* START GIVEN INFORMATION *

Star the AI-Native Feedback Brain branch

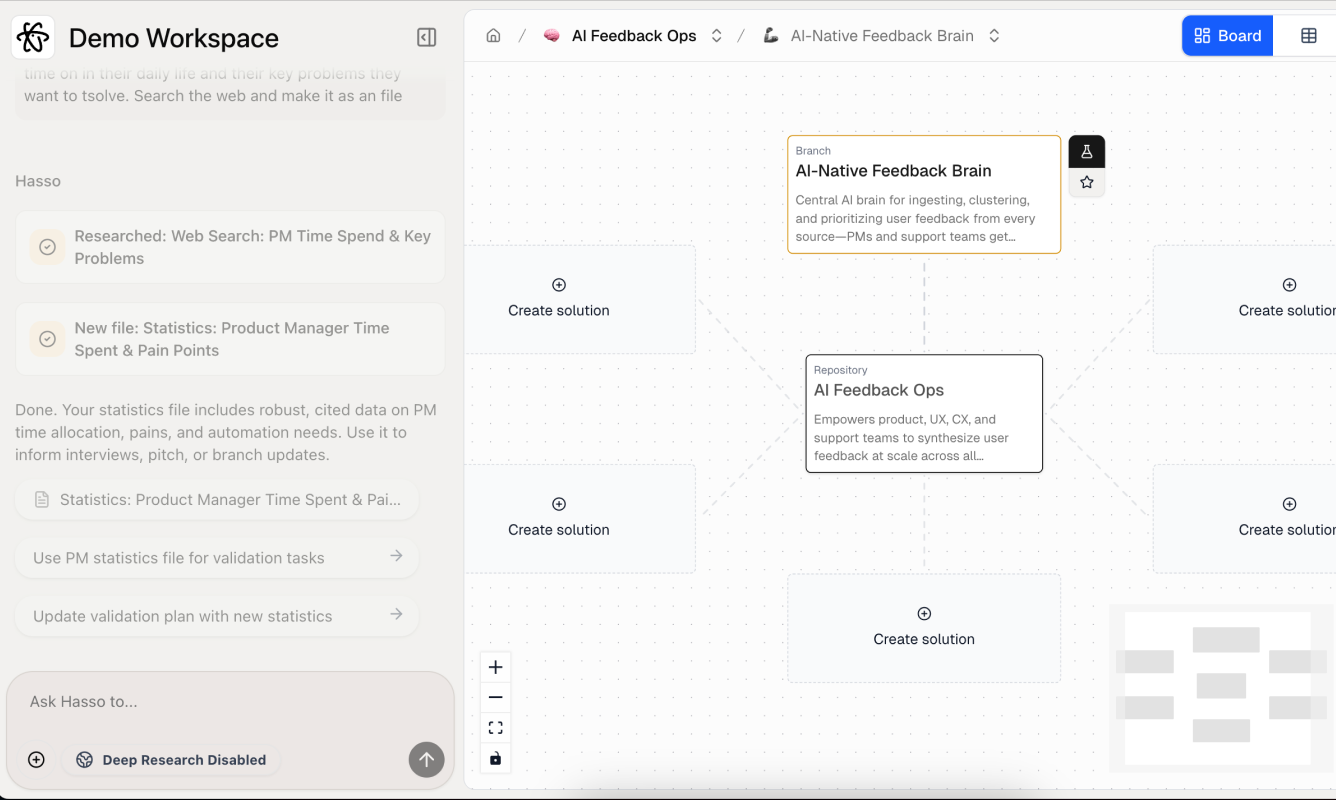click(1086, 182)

* END GIVEN INFORMATION *
* START GIVEN INFORMATION *

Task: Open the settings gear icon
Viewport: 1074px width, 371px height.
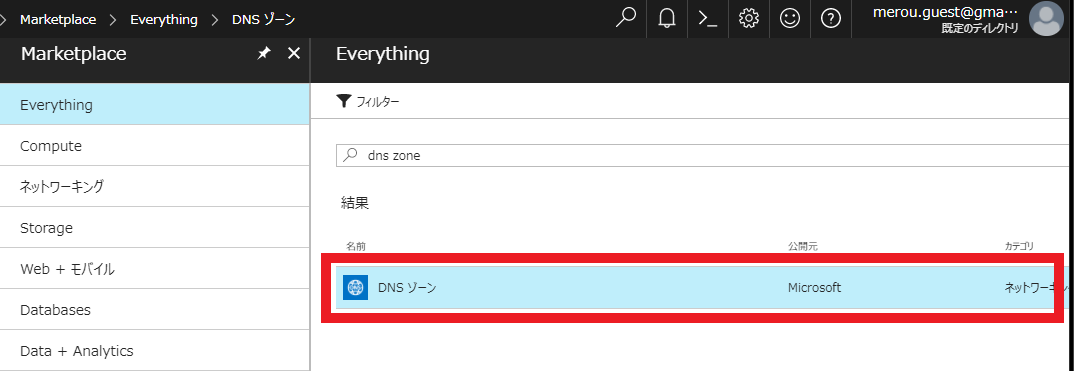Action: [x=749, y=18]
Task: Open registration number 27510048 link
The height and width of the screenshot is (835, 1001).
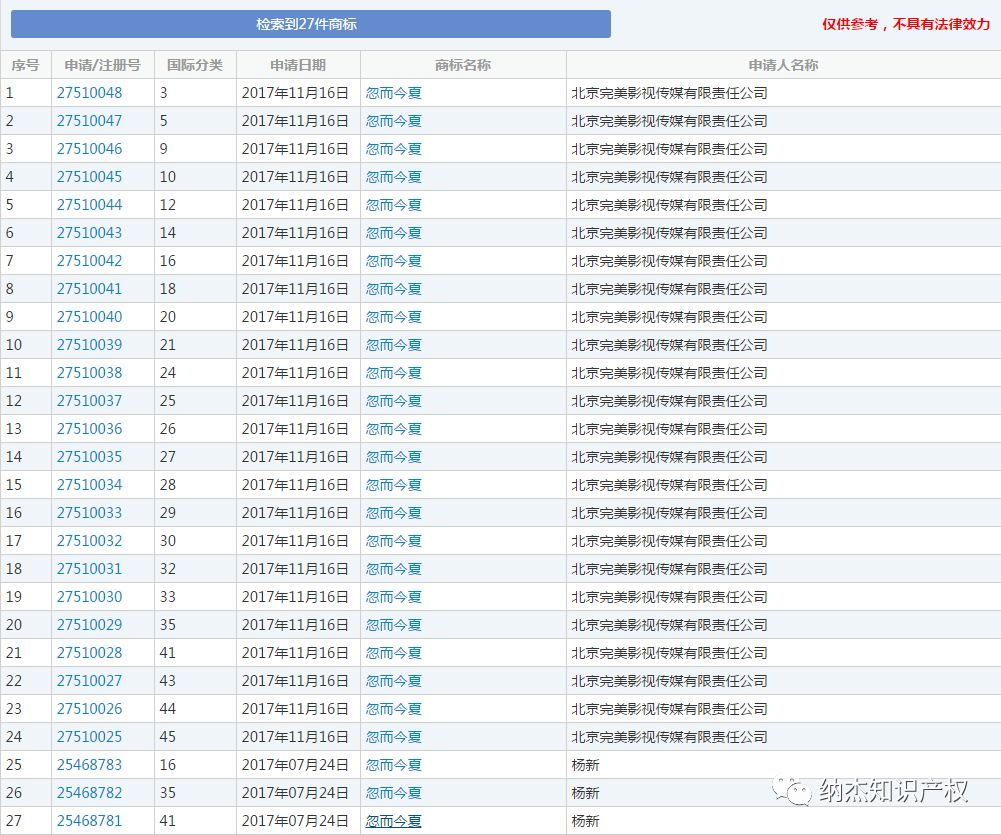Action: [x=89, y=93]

* END GIVEN INFORMATION *

[WHAT IS NEEDED]
Put the material into a Markdown table with the columns Row and Material line. Start with the line that contains "Task: Open registration number 27510048 link", go on through the line that contains "Action: [x=89, y=93]", number each row, skip blank lines, and leave the pictures out.

[ANSWER IN FULL]
| Row | Material line |
|---|---|
| 1 | Task: Open registration number 27510048 link |
| 2 | The height and width of the screenshot is (835, 1001). |
| 3 | Action: [x=89, y=93] |